Schneckentempo
In einem Zeitalter, in dem unsere Computer immer leistungsfähiger, das Internet immer wichtiger und die Geschäftswelt immer globaler wird, zeigt sich die ganze Tragweite fehlgeleiteter Kommunikations-Planung. Vermutlich war es ein Fehler, die Deutsche Telekom ohne Bedingungen aus der Verantwortung für die Nutzer zu entlassen. Wenn es nur noch um die Kohle geht, bleiben die Belange vor allem der kleinen Gemeinden auf der Strecke.
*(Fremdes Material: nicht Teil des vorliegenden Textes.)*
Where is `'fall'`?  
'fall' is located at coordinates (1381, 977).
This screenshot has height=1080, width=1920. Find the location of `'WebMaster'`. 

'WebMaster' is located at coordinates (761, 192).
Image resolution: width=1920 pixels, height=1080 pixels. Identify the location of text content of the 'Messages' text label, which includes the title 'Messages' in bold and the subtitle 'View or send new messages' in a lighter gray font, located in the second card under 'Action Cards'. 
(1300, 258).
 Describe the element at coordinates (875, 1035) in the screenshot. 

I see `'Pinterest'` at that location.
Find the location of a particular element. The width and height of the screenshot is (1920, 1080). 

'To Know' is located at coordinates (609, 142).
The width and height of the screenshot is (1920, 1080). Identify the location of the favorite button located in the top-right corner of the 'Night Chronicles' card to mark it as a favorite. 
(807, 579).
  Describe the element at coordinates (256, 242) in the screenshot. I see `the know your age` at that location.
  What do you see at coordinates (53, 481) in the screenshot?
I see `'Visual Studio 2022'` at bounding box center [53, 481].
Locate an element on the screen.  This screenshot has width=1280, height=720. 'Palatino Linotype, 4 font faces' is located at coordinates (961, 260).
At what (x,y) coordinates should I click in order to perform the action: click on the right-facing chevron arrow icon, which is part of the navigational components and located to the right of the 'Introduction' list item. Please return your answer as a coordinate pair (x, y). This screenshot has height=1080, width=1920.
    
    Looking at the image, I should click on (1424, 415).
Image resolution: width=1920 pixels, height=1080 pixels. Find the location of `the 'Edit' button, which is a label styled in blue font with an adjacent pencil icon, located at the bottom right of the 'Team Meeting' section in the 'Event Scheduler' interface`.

Das schädigt die Infrastruktur nachhaltig, wenn man nicht nur auf die Landwirtschaft schielt.
Download mit Kaffeepause
Eigentlich ist alles ganz einfach - nur ein paar Kilometer von uns entfernt wird DSL mit ordentlichen Bandbreiten angeboten. Ausreichend um auch das vielgepriesene Angebot von T-Home nutzen zu können. Filme satt in passabler Qualität. Downloads in für unsere Begriffe atemberaubender Geschwindigkeit. Ich durfte selbst erleben, wie ein 280 MB großer Download innerhalb weniger Sekunden den Weg auf die Festplatte meines Sohnes fand. In Hamburg natürlich, nicht hier bei uns. Ich muss für derartige Aktivitäten gute zwei Stunden einplanen.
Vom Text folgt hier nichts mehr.